Fantasy, desire and Victorian consumer culture:
-               Rise of the mass market
-               Invention of the ‘consumer’
-               Great exhibition 1851
-               Development of department stores

19th Century created classes of people. And with that the middle class continuously grows.

The 1840s used to be called ‘the hungry 40s’ as many people starved to death. There was depression. Most workers were consuming more than they had. They benefited from the consumption opportunities.

Making Britain one of the oldest capitalist consumerist countries in the world.

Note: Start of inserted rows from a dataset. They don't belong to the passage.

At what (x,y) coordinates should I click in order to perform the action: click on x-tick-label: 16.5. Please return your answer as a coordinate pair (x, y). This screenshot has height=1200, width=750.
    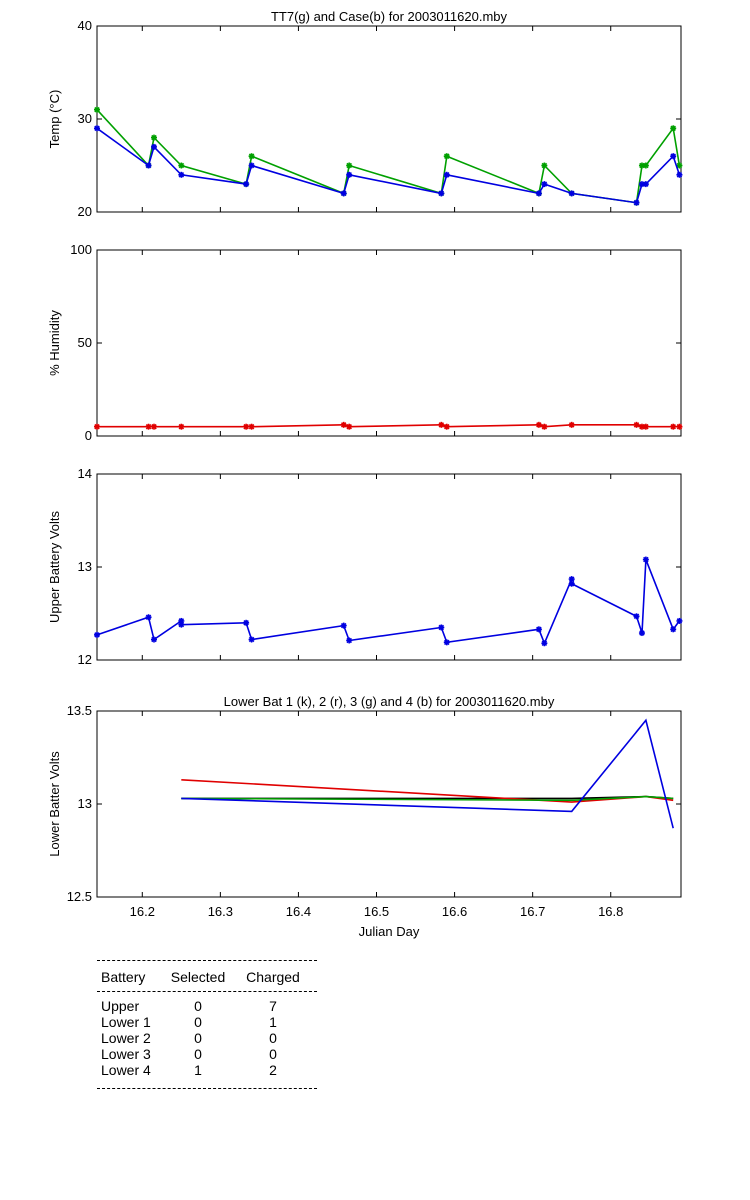
    Looking at the image, I should click on (376, 912). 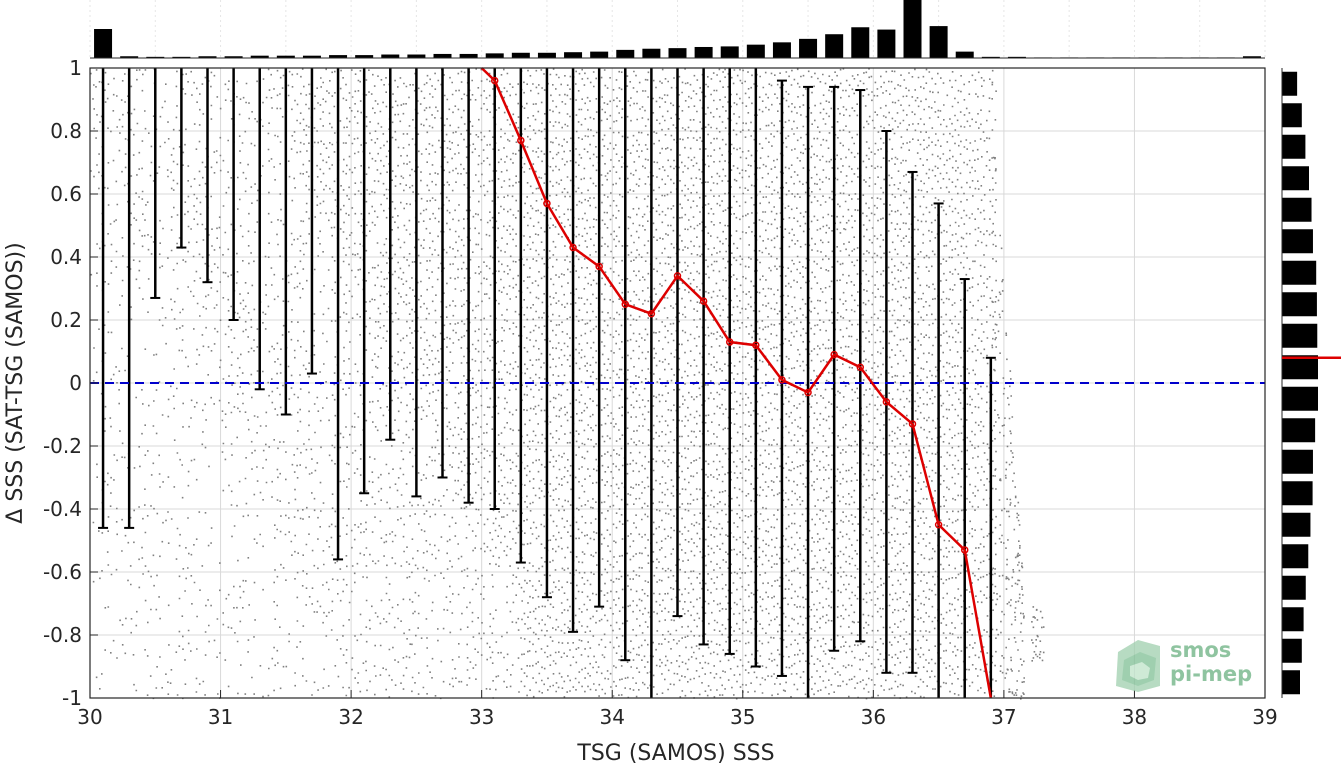 What do you see at coordinates (66, 320) in the screenshot?
I see `y-tick-label: 0.2` at bounding box center [66, 320].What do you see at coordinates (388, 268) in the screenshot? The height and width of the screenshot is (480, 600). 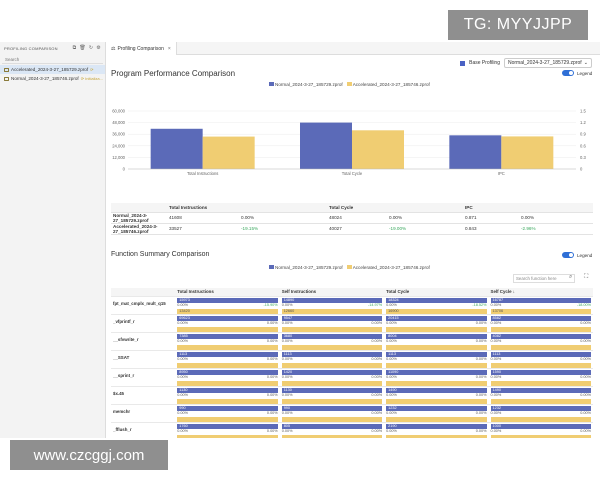 I see `legend-item-accelerated: Accelerated_2024-3-27_185746.zprof` at bounding box center [388, 268].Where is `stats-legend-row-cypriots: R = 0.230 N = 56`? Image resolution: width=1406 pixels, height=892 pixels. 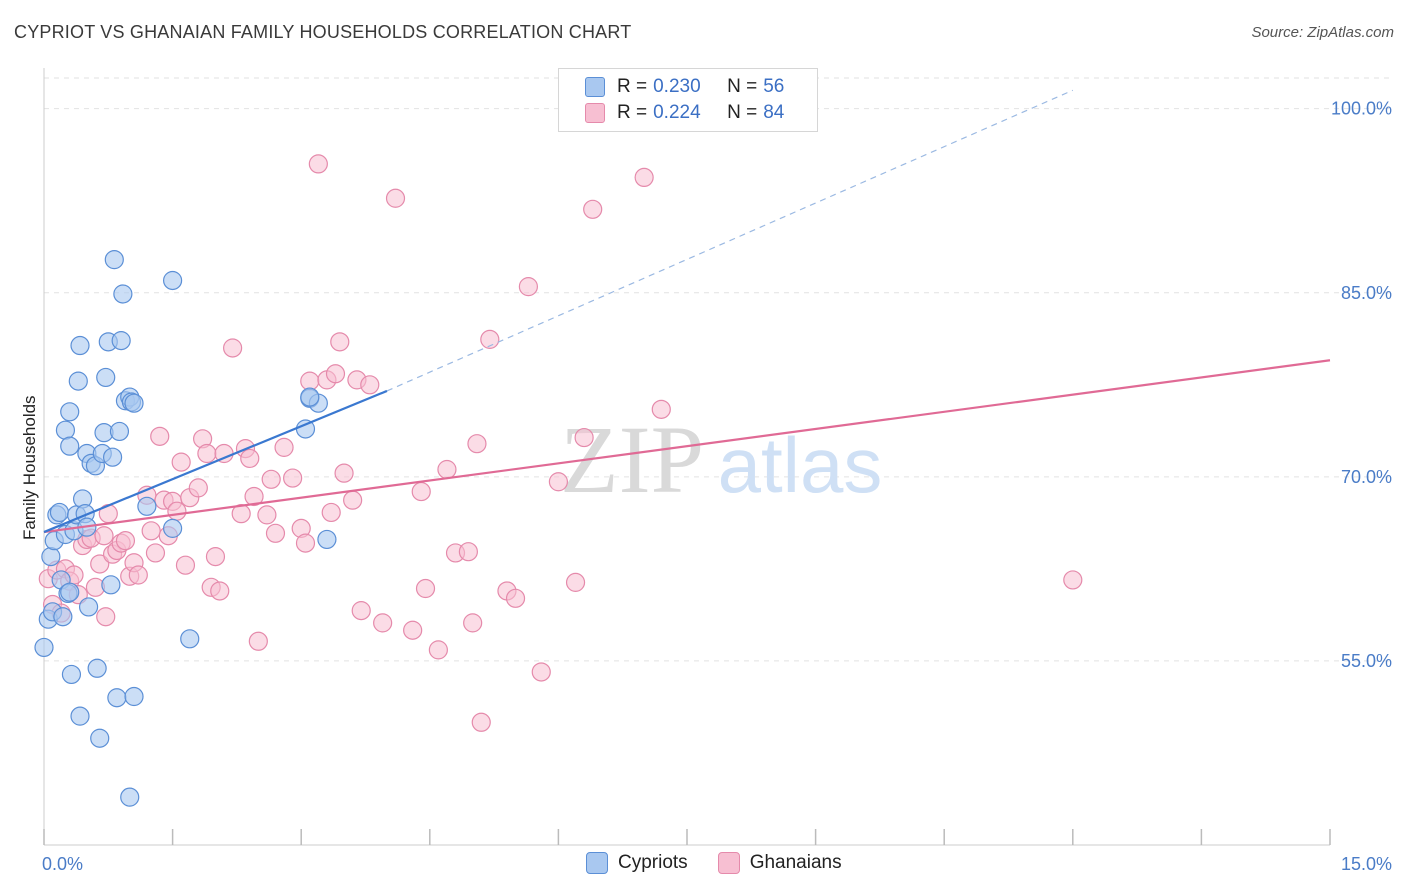 stats-legend-row-cypriots: R = 0.230 N = 56 is located at coordinates (684, 87).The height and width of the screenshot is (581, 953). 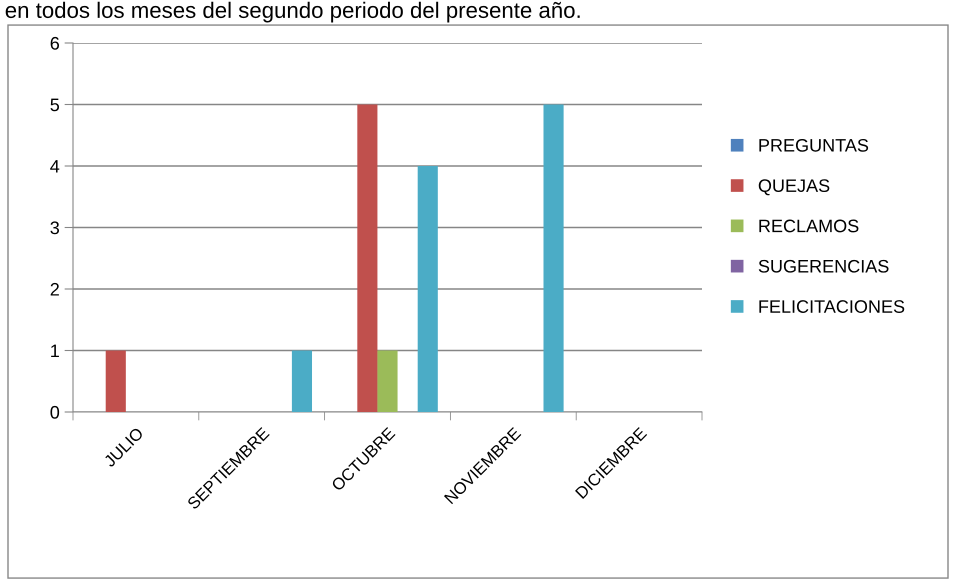 What do you see at coordinates (54, 289) in the screenshot?
I see `y-tick-label: 2` at bounding box center [54, 289].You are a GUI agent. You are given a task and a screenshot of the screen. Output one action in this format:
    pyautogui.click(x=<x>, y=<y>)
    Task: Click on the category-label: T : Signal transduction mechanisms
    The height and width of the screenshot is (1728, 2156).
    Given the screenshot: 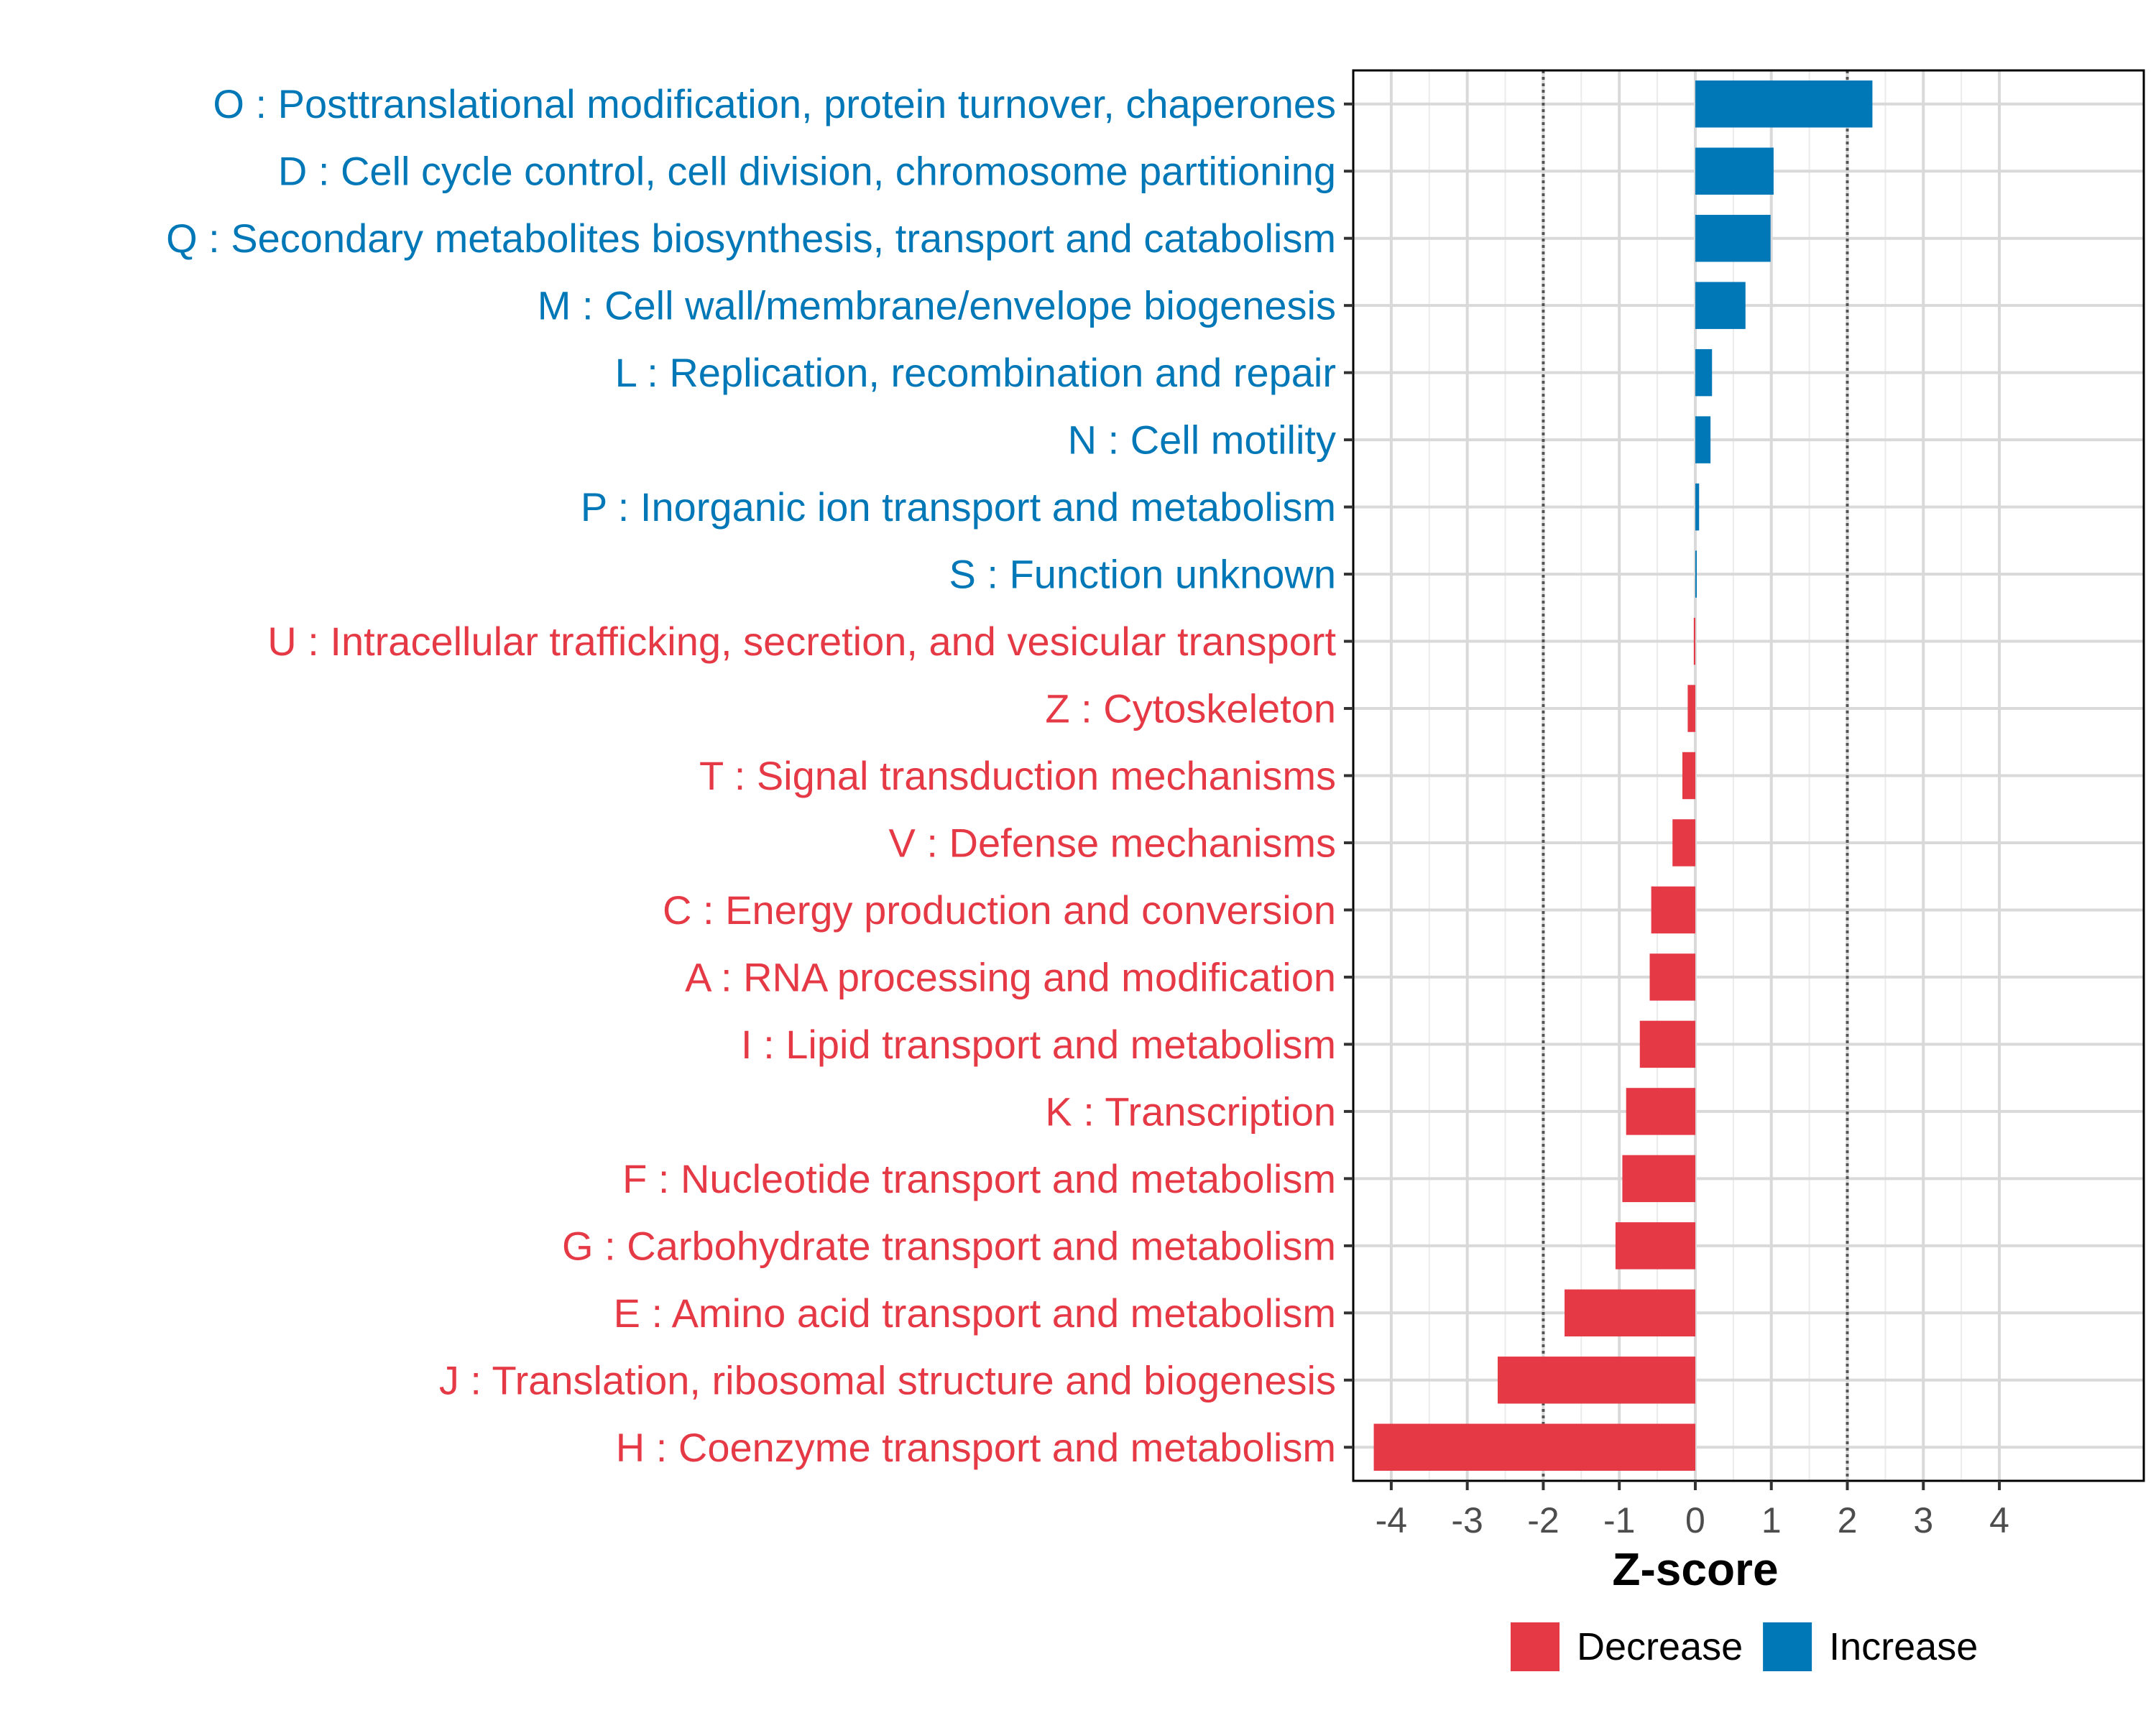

You cannot satisfy a consumer. Desire is always the downfall; you get the 5 series BMW but then want the 7 series.

George Cruikshank: Consuming anxieties series (1800ish)- illustrates the negativities of consumers.

Avid consumers – interior design, gardening, cooking – all domestic consumerism. The Victorians are to blame for that, created interior designs, gardens. (It is not all negative aspects)

Primark – CONSUMERISM COMPANY – How can these goods be made at this price? Because the workers cost/paid so little.

The Great Exhibition, Hyde Park, London 1851 – a showcase of British commodities, of British capitalism. It was effectively a huge department store.

George Cruikshank illustrated the closing of The Great Exhibition with the goods spread out to the rest of the world. Which is exactly what happened, the Exhibitions spread across the countries.

Democratic Alternatives to Capitalist Consumerism:
-               Consumer organising and class conflict
-               Regulating the market
-               Revolution or reform: moralising capitalism?
-               Co-operation or competition?

They took the profits which were made from the products and gave it back to the public. They would give back 15% percent of what they’ve spent.


Co-ops now try to regulate the market and empower the consumers.